* _Ваша задача_
Выпишите дословно фрагмент приведённого ниже текста о постановке «Смерти Тарелкина» от слов «У конструктивистско-биомеханической версии» до слов «(К. Л. Рудницкий).».

«СМЕРТЬ ТАРЕЛКИНА» В ПОСТАНОВКЕ МЕЙЕРХОЛЬДА, 1922 г.
У конструктивистско-биомеханической версии «Смерти Тарелкина» сразу сложилась негативная репутация: «Единогласно признанный провал» 1. Закрепилось такое представление и в театроведении: то писали, что цирковая эксцентрика выхолостила пафос «обличительной сатиры» Сухово-Кобылина (Б. В. Алперс), то упрекали в превращении трагического фарса в «безоблачную трюковую комедию» (К. Л. Рудницкий).
Источник большей части недоразумений, связанных с оценкой «Смерти Тарелкина» 1922 года, — в невнимании к концепции сценического образа в структуре мейерхольдовского спектакля. Вот одно из описаний: «Тарелкин театра — беспечный проказник — каждый раз торжествовал над своими преследователями: пил воду во время пытки жаждой и под конец спектакля улетал на веревке, весело смеясь над одураченным Варравиным» 2. В другом описании Тарелкин пил не воду, а вино3, но речь неизменно шла об одном: «Тарелкин театра» понимался всего лишь как неподходящая Тарелкину Сухово-Кобылина интерпретация. Между тем «Тарелкин театра» — это особая сценическая структура, относящаяся к Тарелкину Сухово-Кобылина как целое к целому. В восприятии критики, непосредственно общавшейся с постановкой, в большинстве позднейших характеристик сопоставлялись персонаж и его трактовка — в спектакле Мейерхольда сопоставлялись персонаж и актер. Тарелкин изнывал от жажды, но актер при этом мог демонстративно поглощать ту или иную жидкость, общаться с публикой ‘a parte’, исполнять трюки и смеяться от своего лица. Актер — это символ, ведь наглядно существует только его движущееся тело, и рисунок пластики актера должен быть организован так, чтобы сквозь него просвечивали черты и облики Другого, насыщенные широким спектром сущностных смыслов. В плане же реализации актер, по Мейерхольду, представляет собой гротеск: образ Другого проектируется им как «умышленная утрировка и перестройка (искажение)» собственной природы или комбинация отдельных элементов этой природы, «не соединимых ею или привычкой нашего повседневного опыта» 4, и неизменно контролируется им же на всех стадиях осуществления замысла.

* _Данные о расположении слов и элементов_
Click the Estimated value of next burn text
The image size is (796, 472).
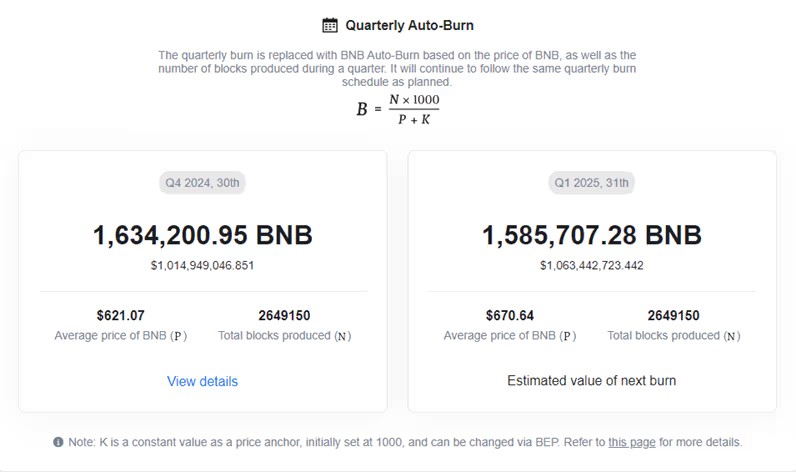[x=591, y=381]
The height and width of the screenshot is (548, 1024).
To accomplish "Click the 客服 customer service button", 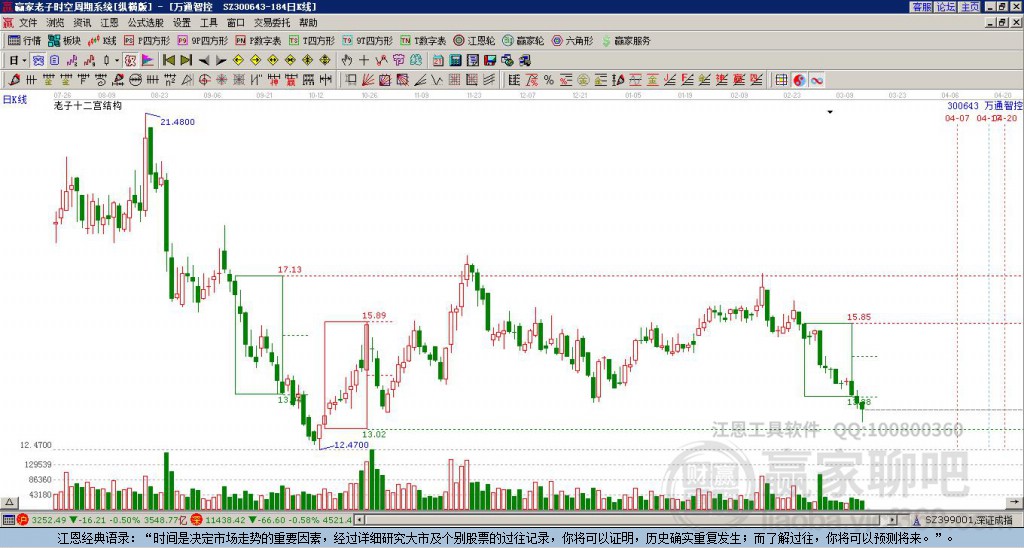I will click(x=922, y=7).
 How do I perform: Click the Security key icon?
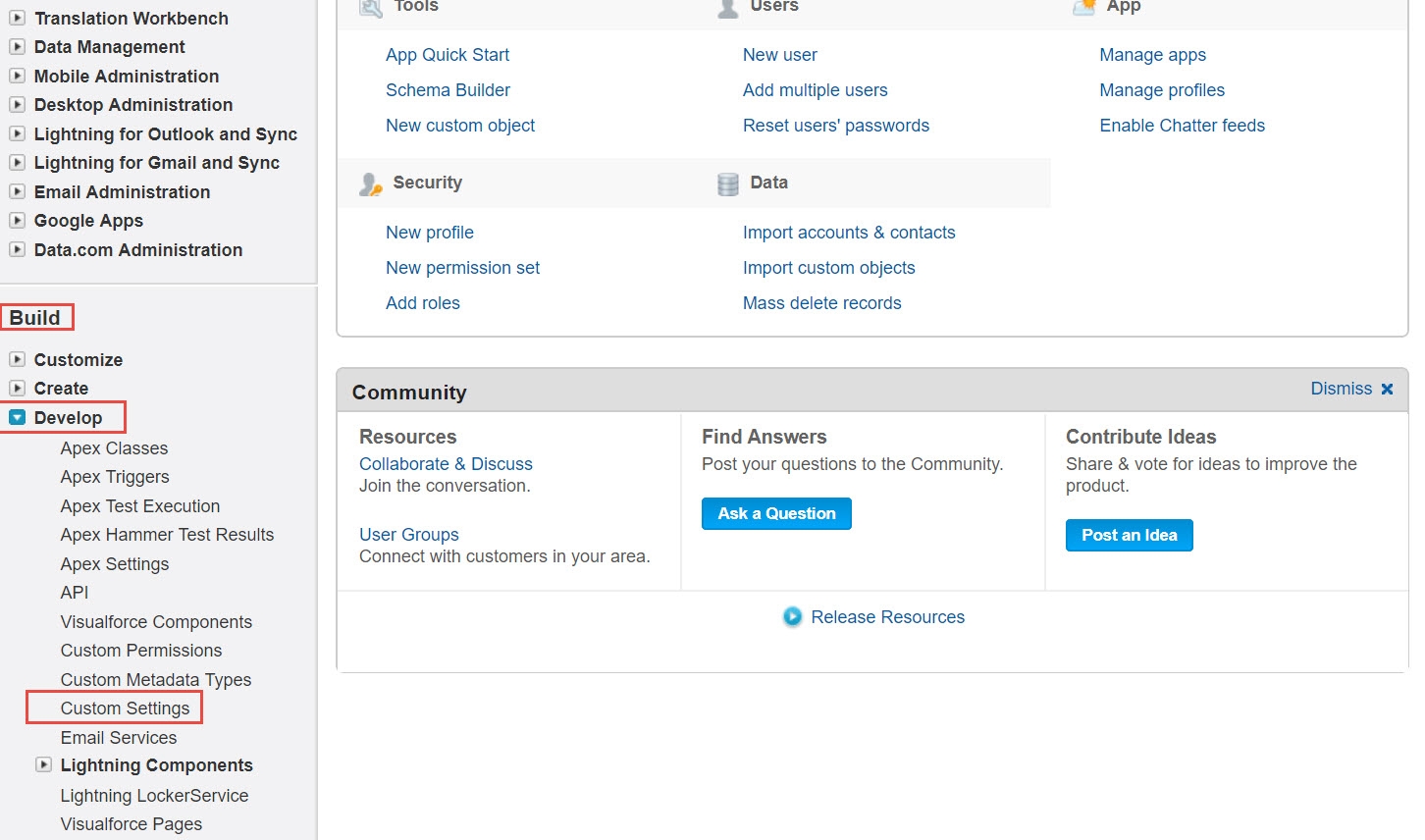(370, 184)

* _Полный ответ_
У конструктивистско-биомеханической версии «Смерти Тарелкина» сразу сложилась негативная репутация: «Единогласно признанный провал» 1. Закрепилось такое представление и в театроведении: то писали, что цирковая эксцентрика выхолостила пафос «обличительной сатиры» Сухово-Кобылина (Б. В. Алперс), то упрекали в превращении трагического фарса в «безоблачную трюковую комедию» (К. Л. Рудницкий).